--- What you should do ---
Without the pictures, return each record as it appears.

Collected data entries:
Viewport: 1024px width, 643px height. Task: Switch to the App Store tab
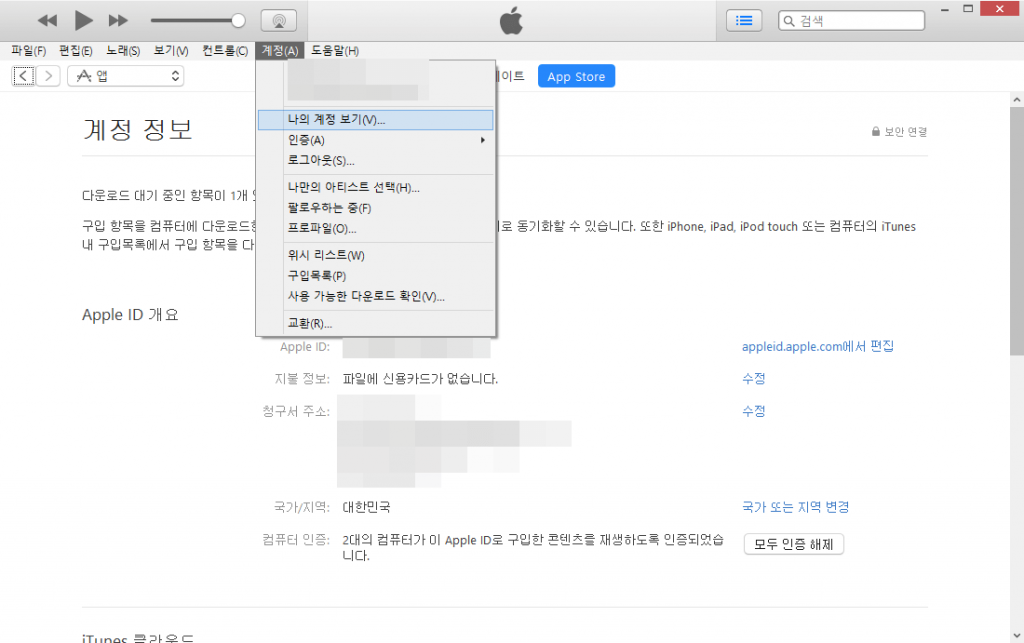pyautogui.click(x=576, y=77)
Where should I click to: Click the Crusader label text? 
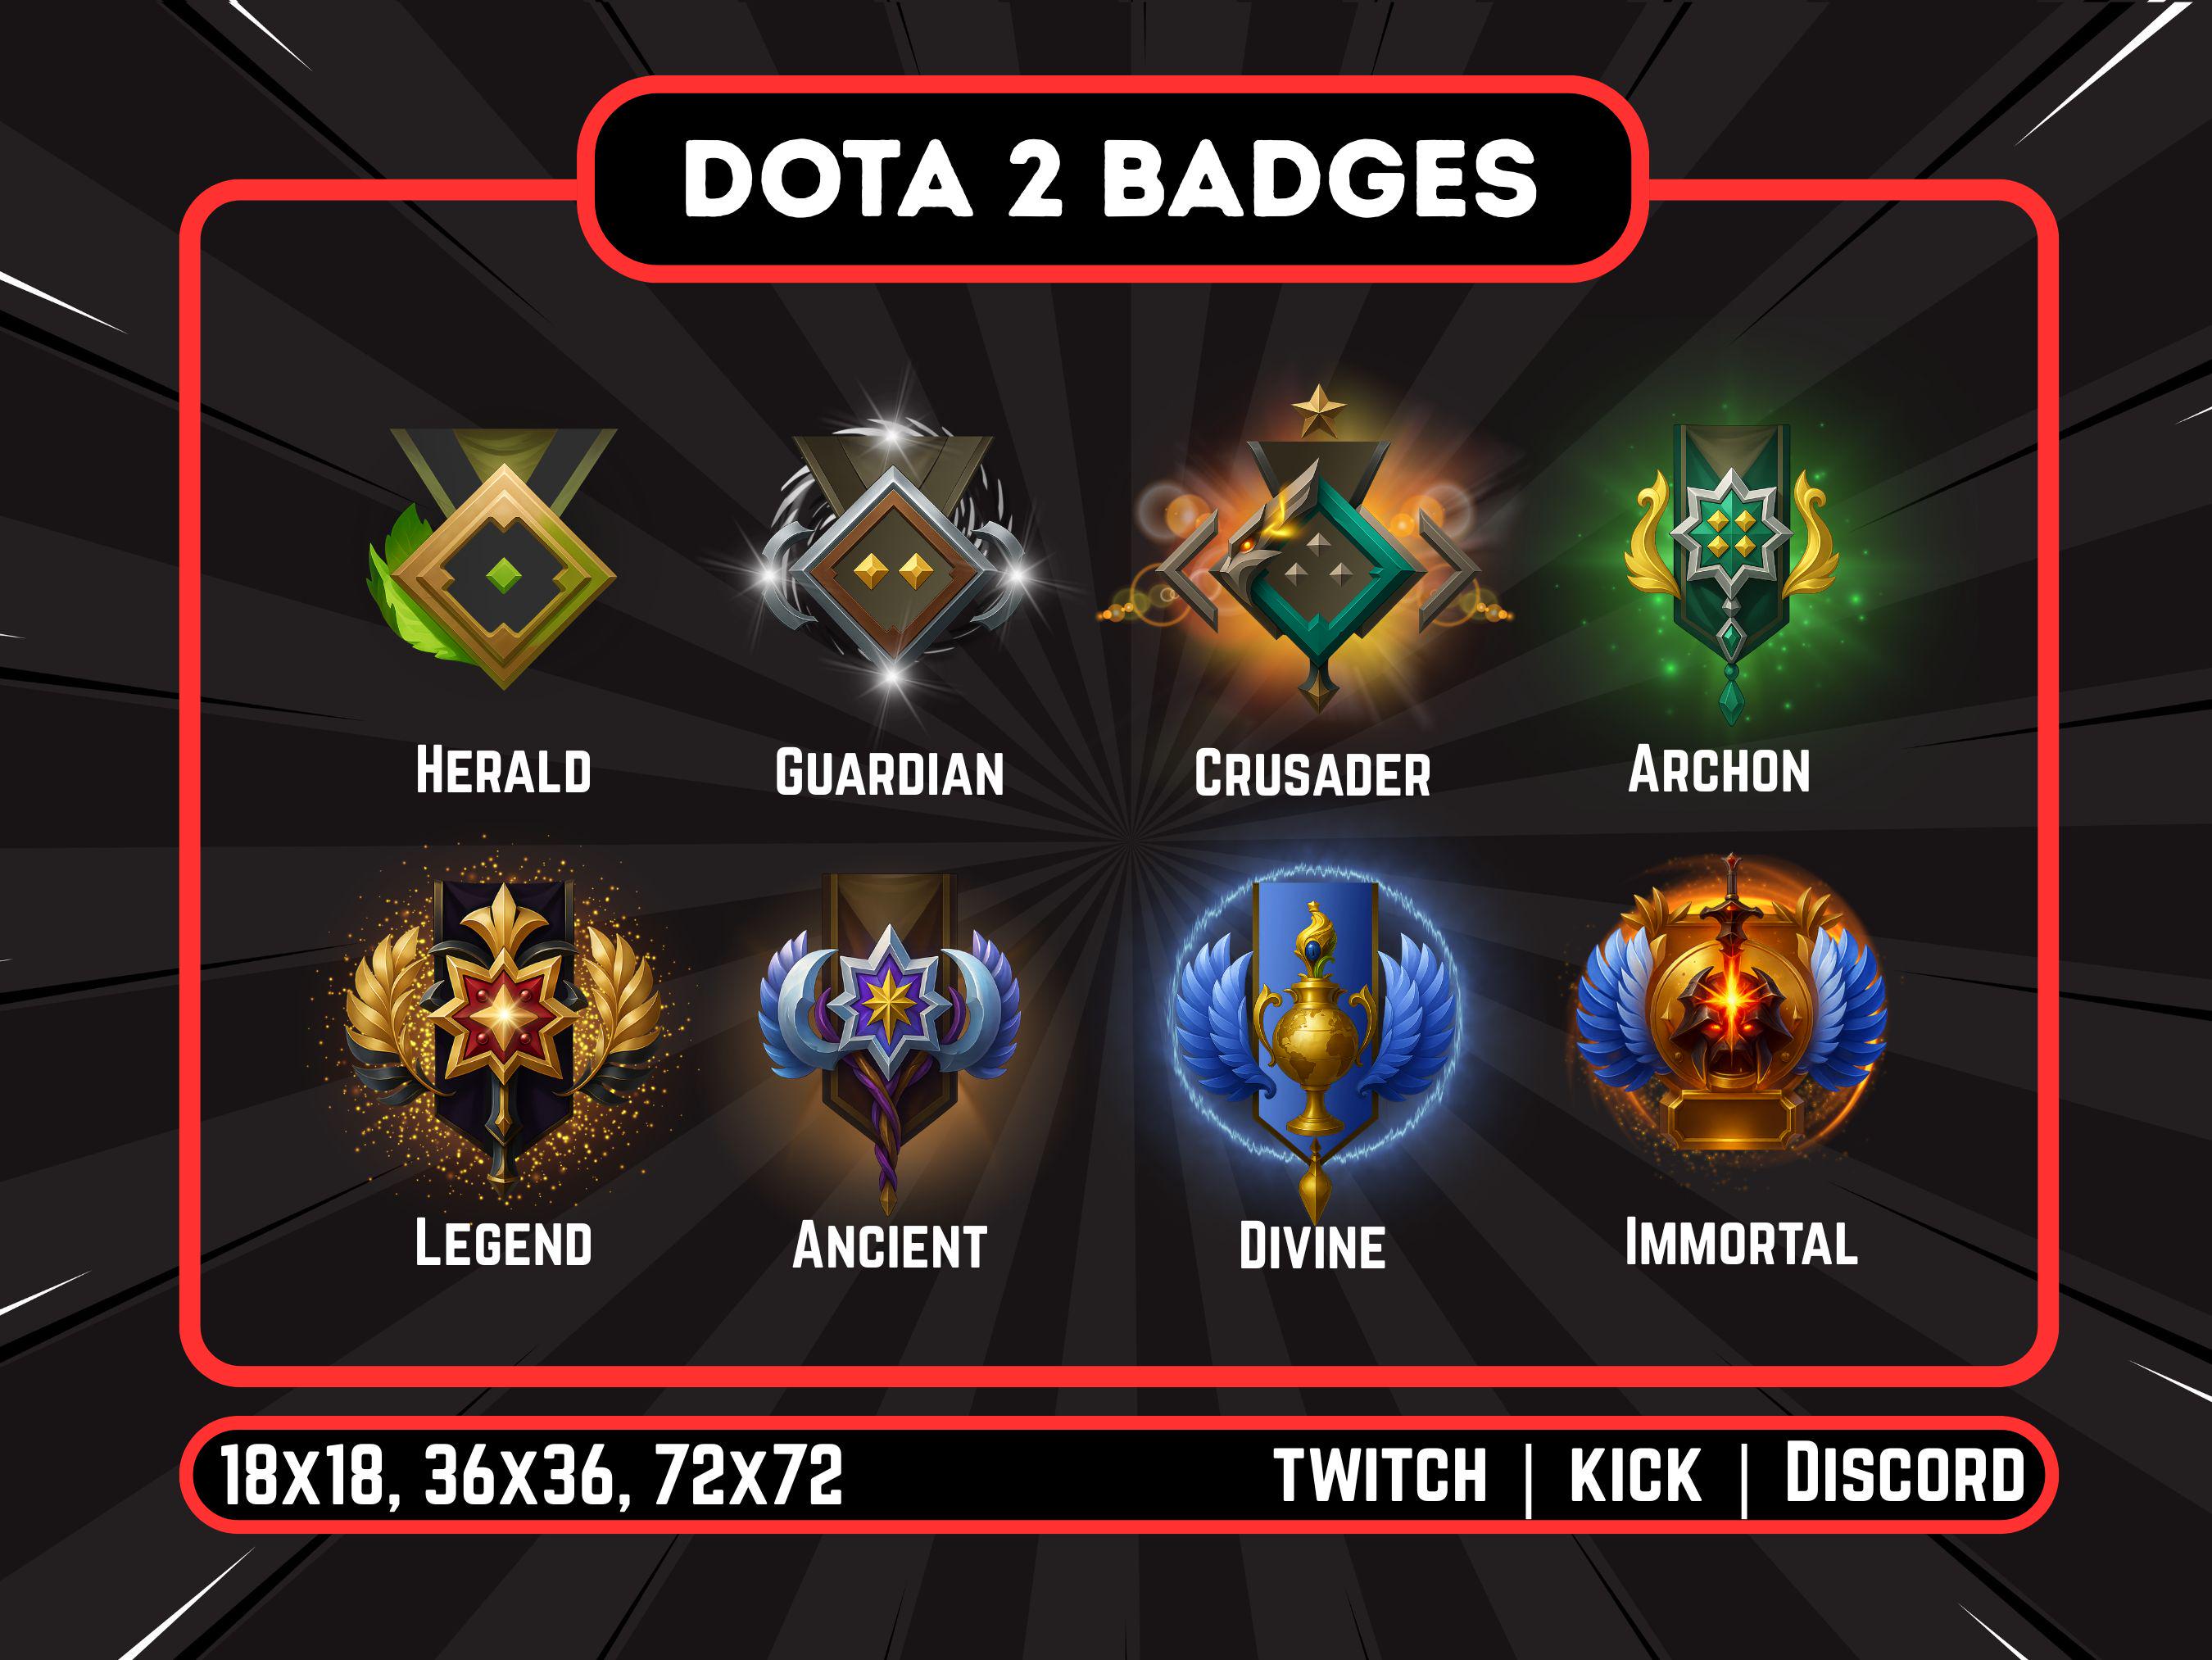click(1312, 774)
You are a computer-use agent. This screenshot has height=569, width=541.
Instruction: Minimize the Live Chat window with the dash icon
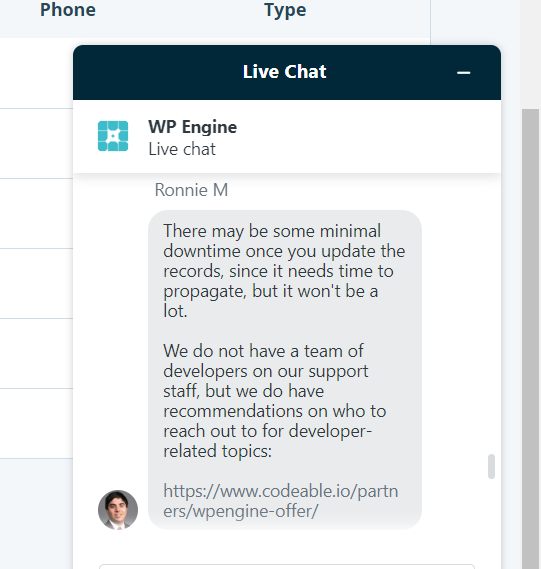tap(463, 73)
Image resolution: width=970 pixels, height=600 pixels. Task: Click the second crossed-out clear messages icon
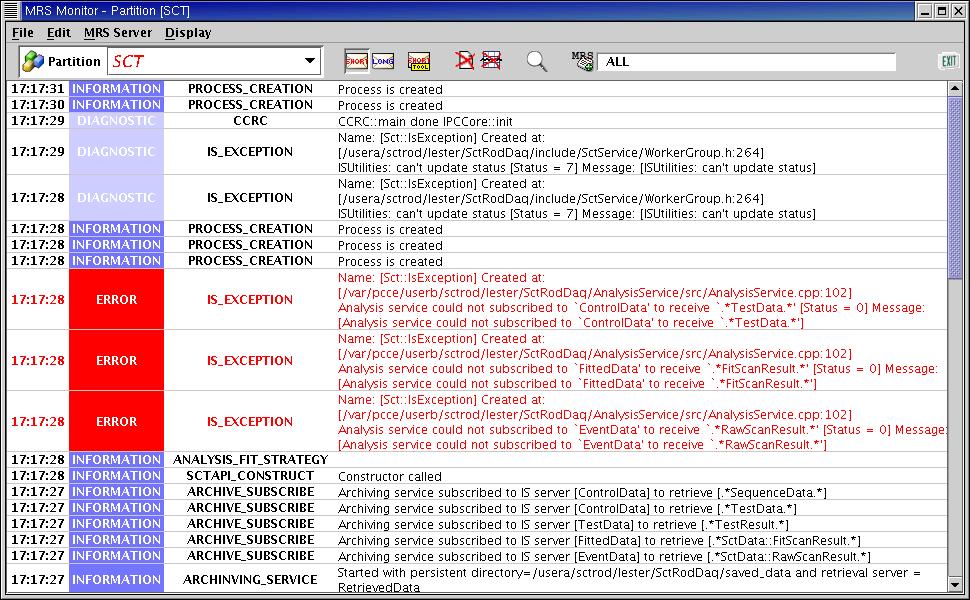pos(491,61)

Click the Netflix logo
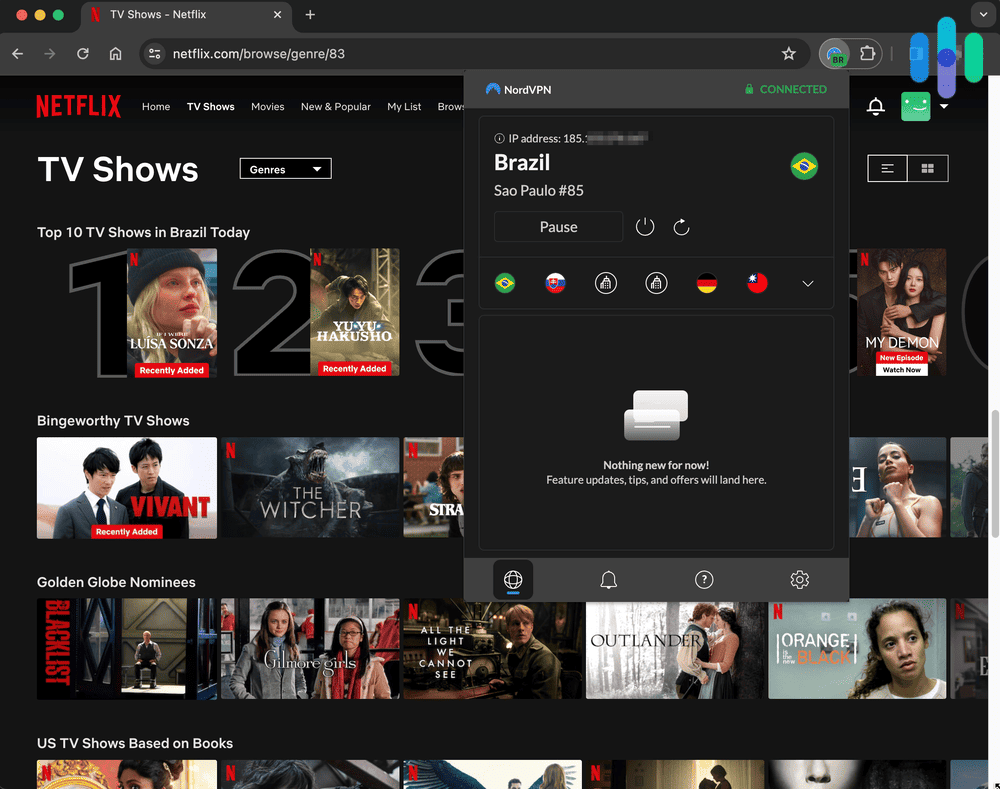79,106
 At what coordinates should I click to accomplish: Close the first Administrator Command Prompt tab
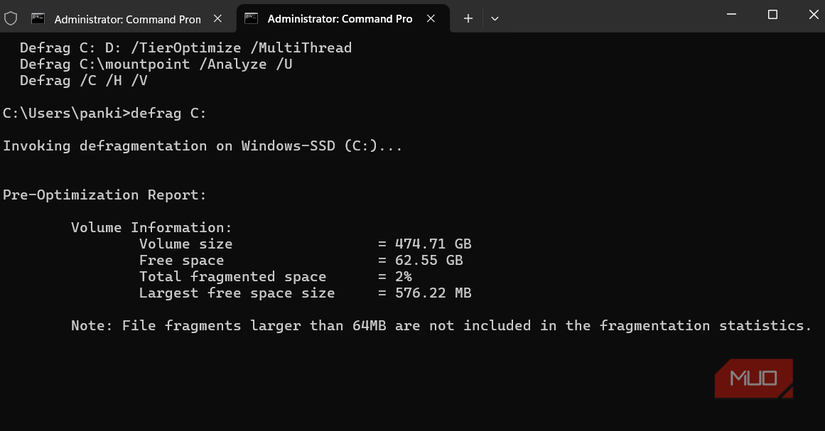coord(221,18)
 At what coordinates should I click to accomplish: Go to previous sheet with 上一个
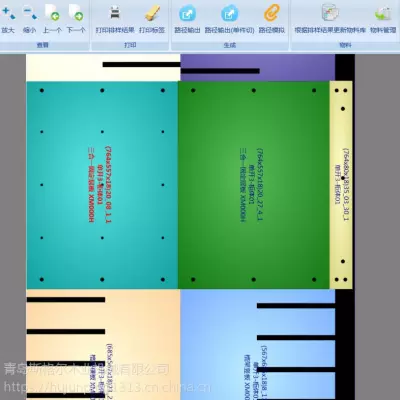coord(52,13)
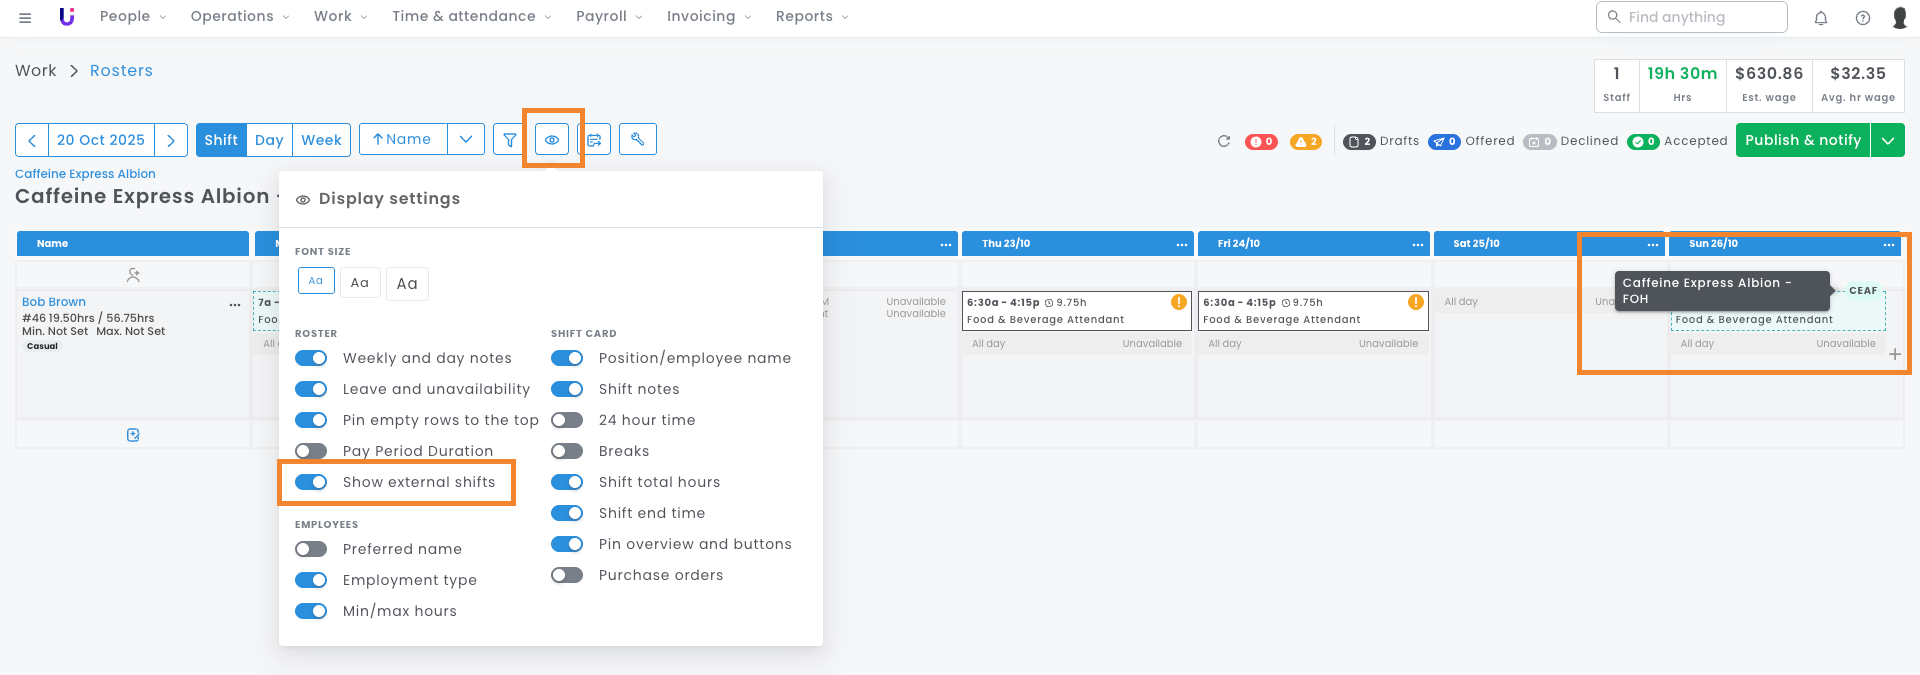Enable 24 hour time toggle
The image size is (1920, 675).
(567, 420)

--- Reply ---
Viewport: 1024px width, 643px height. Task: Switch to the App Store tab
pyautogui.click(x=576, y=77)
Where should I click to: Click the Crusader label text? 
click(1312, 774)
You are a computer-use agent. This screenshot has height=569, width=541.
Instruction: Minimize the Live Chat window with the dash icon
tap(463, 73)
Image resolution: width=970 pixels, height=600 pixels. Task: Click the second crossed-out clear messages icon
pos(491,61)

Click the Netflix logo
79,106
 At what coordinates should I click to accomplish: Close the first Administrator Command Prompt tab
coord(221,18)
 At what coordinates should I click to accomplish: Go to previous sheet with 上一个
coord(52,13)
Enable 24 hour time toggle
The image size is (1920, 675).
(567, 420)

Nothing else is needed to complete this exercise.